Федот прошел в суконном пиджаке и в шляпе. Народу на горе много собралось. Мужики встали с завалинки, пошли гурьбой к часовне. Федот что-то говорит в толпе, руками размахивает, волосы коровьим маслом смазаны — блестят, цепь на брюхе блестит.
— Вот это поп, — говорит Федот, — открыл это я, значит, завозню, батя лежит вверх бородой, мычит… Мухи на рыло-то ему насели, быдто пчелиное гнездо… Что, думаю, такое…
— Надо подымать! — кричит Устин.
— Подымал, ругается.
— Иконы подымать, — поправляет Устин. — Без него управимся!
— А батя-то не придет? — спрашивают бабы.
— Даже невозможно. Он ночью-то, робяты, встал, да бражки сладкой с четверть и ополовинил.
Бабы улыбаются. К часовне молодяжник с ружьями подходит. Бабы прихорашиваются, поджимают поприветливей губы и наполняют праздничным смехом глаза.
Устин вдруг из звонаря главным человеком сделался.
— Тимоха, наяривай вовся! — командует он. — Ну, бабы, да и вы, мужички, которые попоштеннее, айда, благословясь.

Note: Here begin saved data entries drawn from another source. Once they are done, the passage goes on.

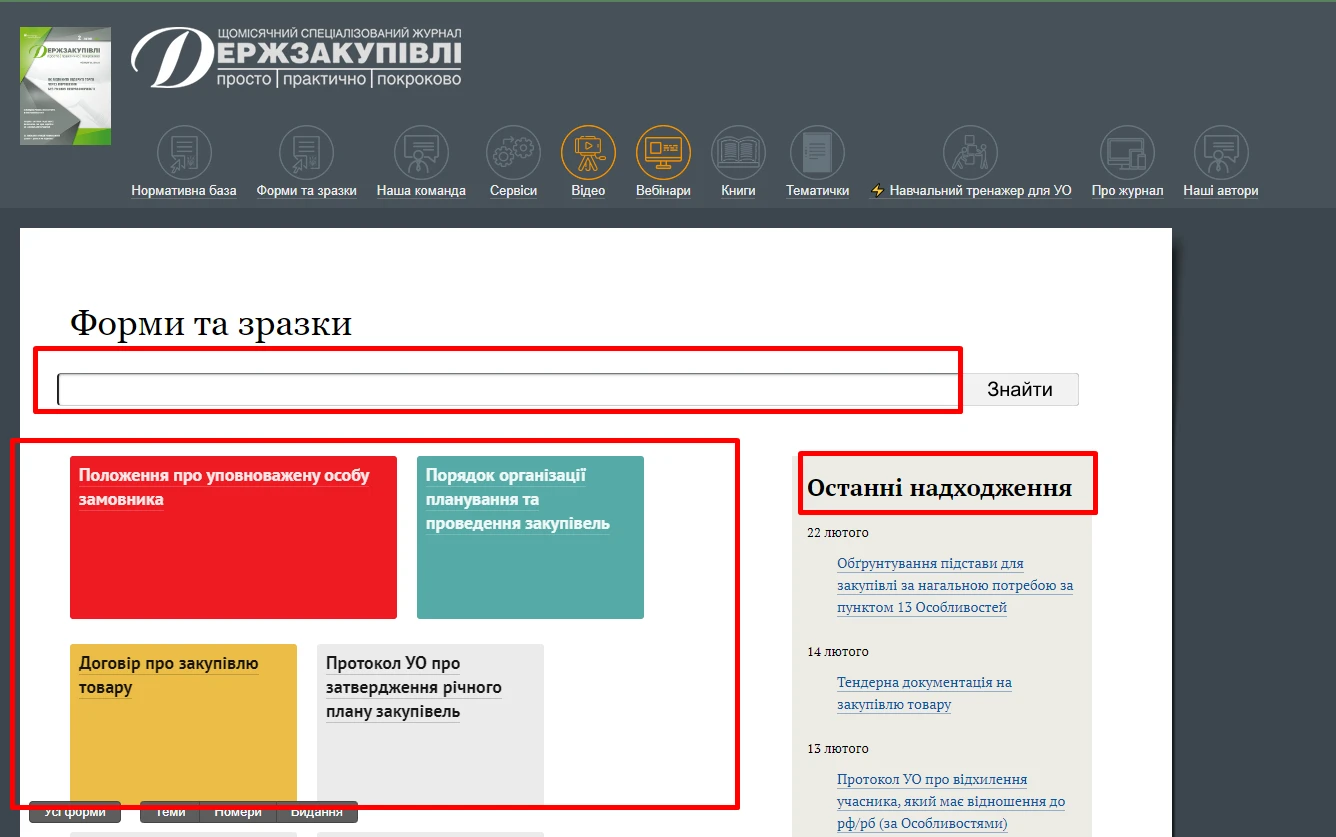This screenshot has height=837, width=1336.
Task: Open the Нормативна база section icon
Action: [183, 152]
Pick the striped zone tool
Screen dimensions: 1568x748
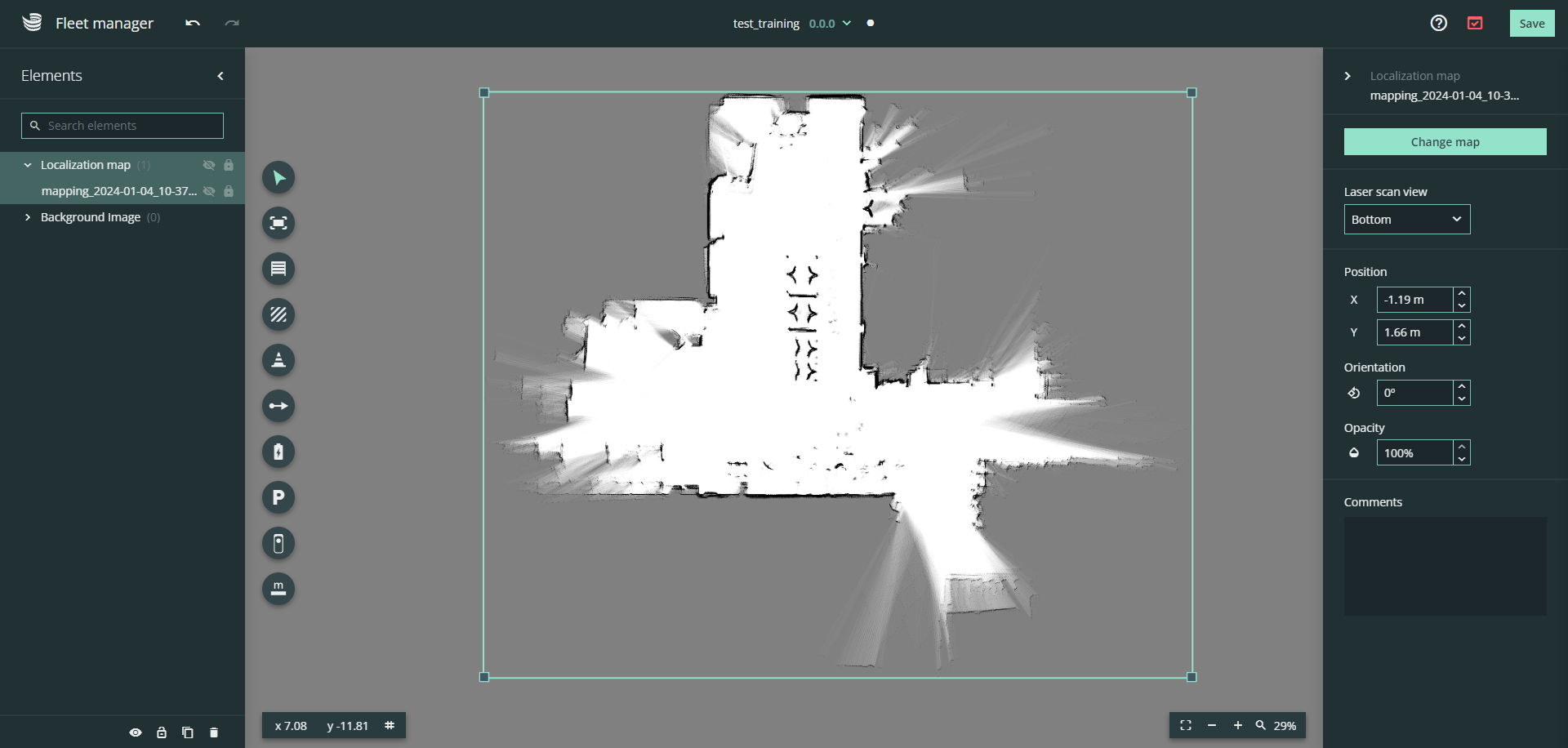pos(278,314)
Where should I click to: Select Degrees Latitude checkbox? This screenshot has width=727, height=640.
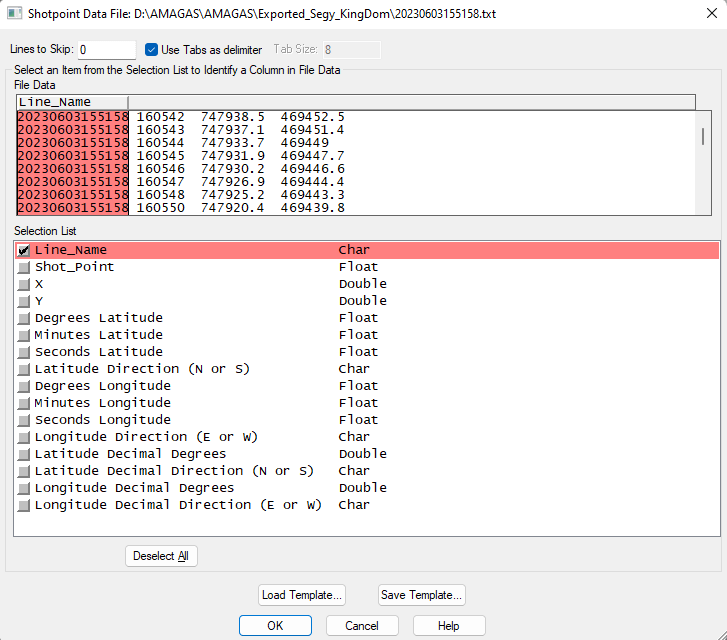(x=24, y=319)
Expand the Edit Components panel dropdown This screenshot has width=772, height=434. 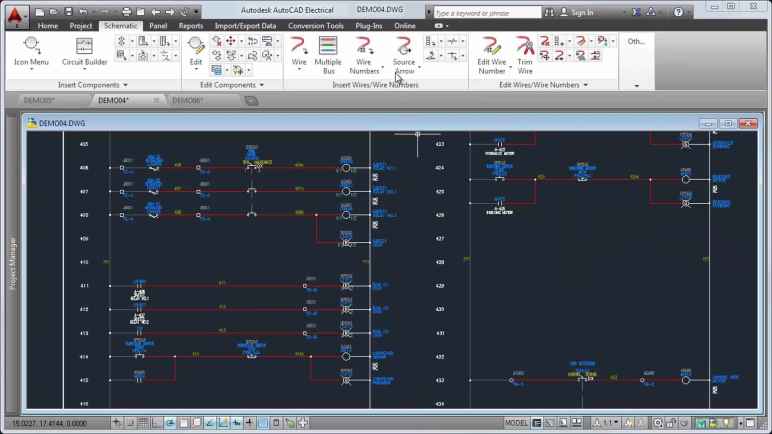pos(233,85)
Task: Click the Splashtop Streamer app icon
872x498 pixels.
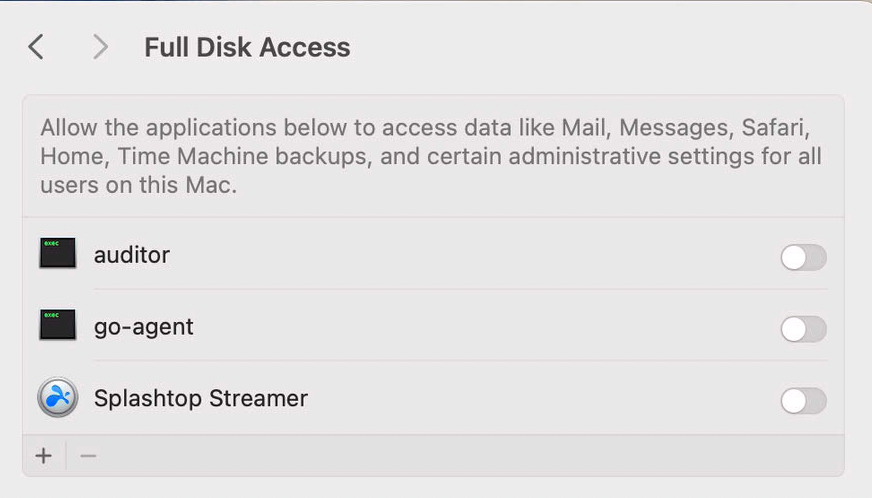Action: [x=58, y=397]
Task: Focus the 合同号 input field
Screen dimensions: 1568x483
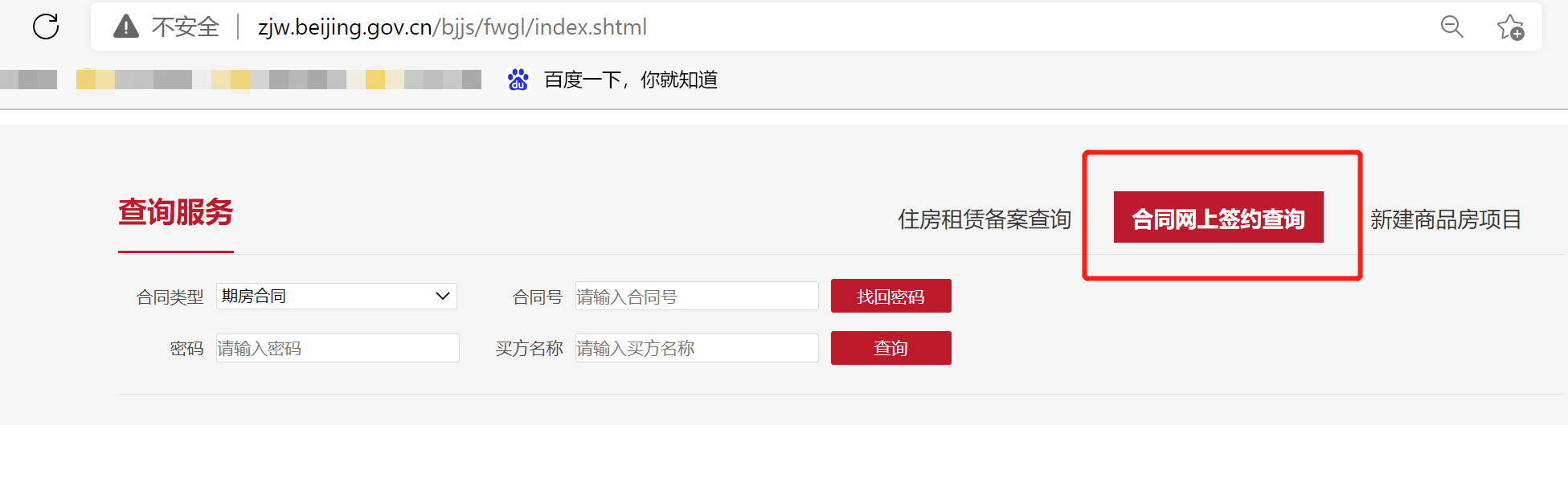Action: [696, 296]
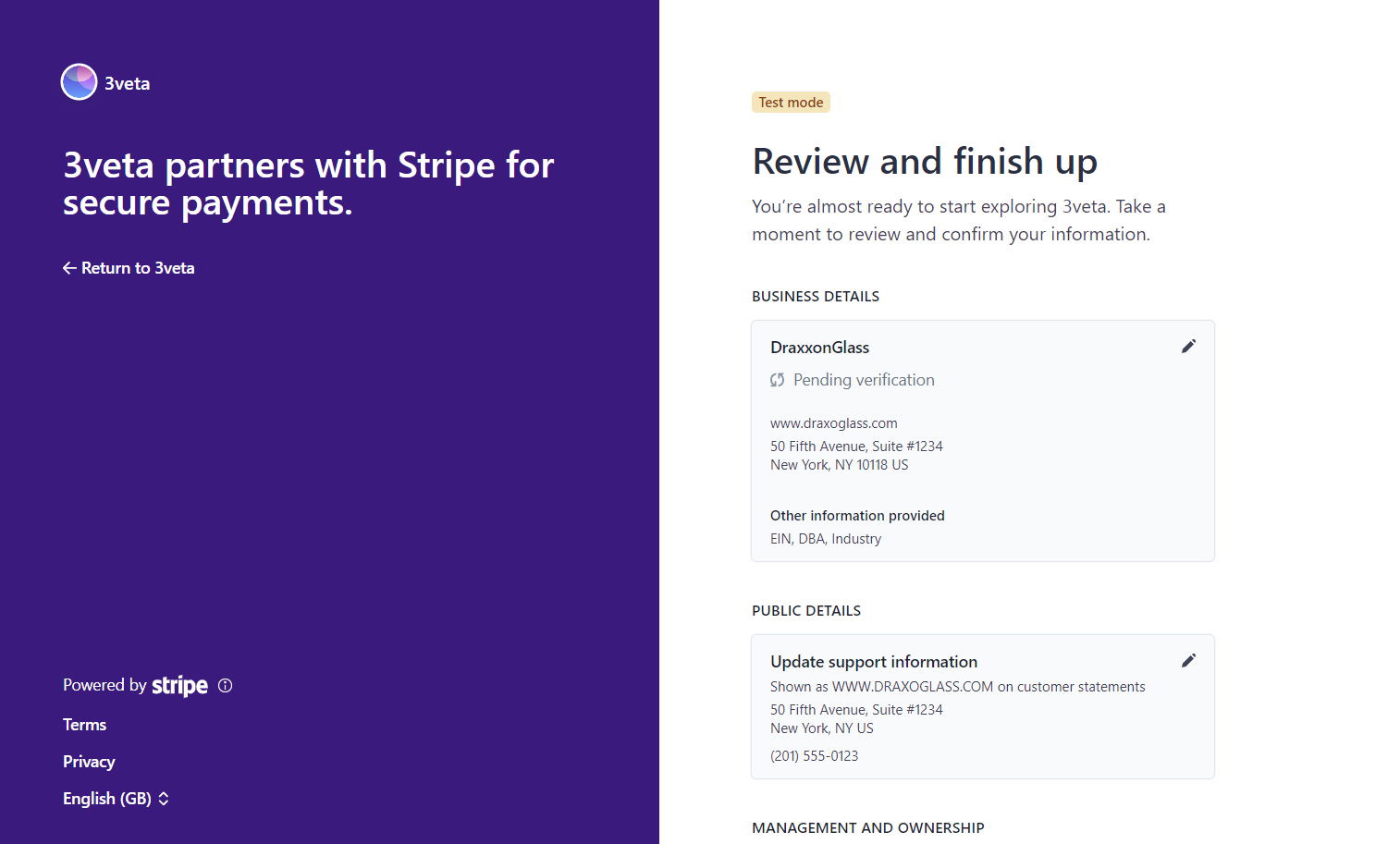Click the left arrow beside Return to 3veta
Screen dimensions: 1400x844
click(x=69, y=267)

Тимоха, в розовой рубахе парень, весело идет к звоннице и, широко улыбаясь, хитро подмигивает девкам и начинает радостный трезвон.
Из часовенки, мерно выступая, выходит с образом Божьей Матери Федот. За ним, по две в ряд, зардевшиеся и сразу похорошевшие, молодые бабы. Каждая пара несла икону, убранную крестиками, ленточками и бумажными цветами.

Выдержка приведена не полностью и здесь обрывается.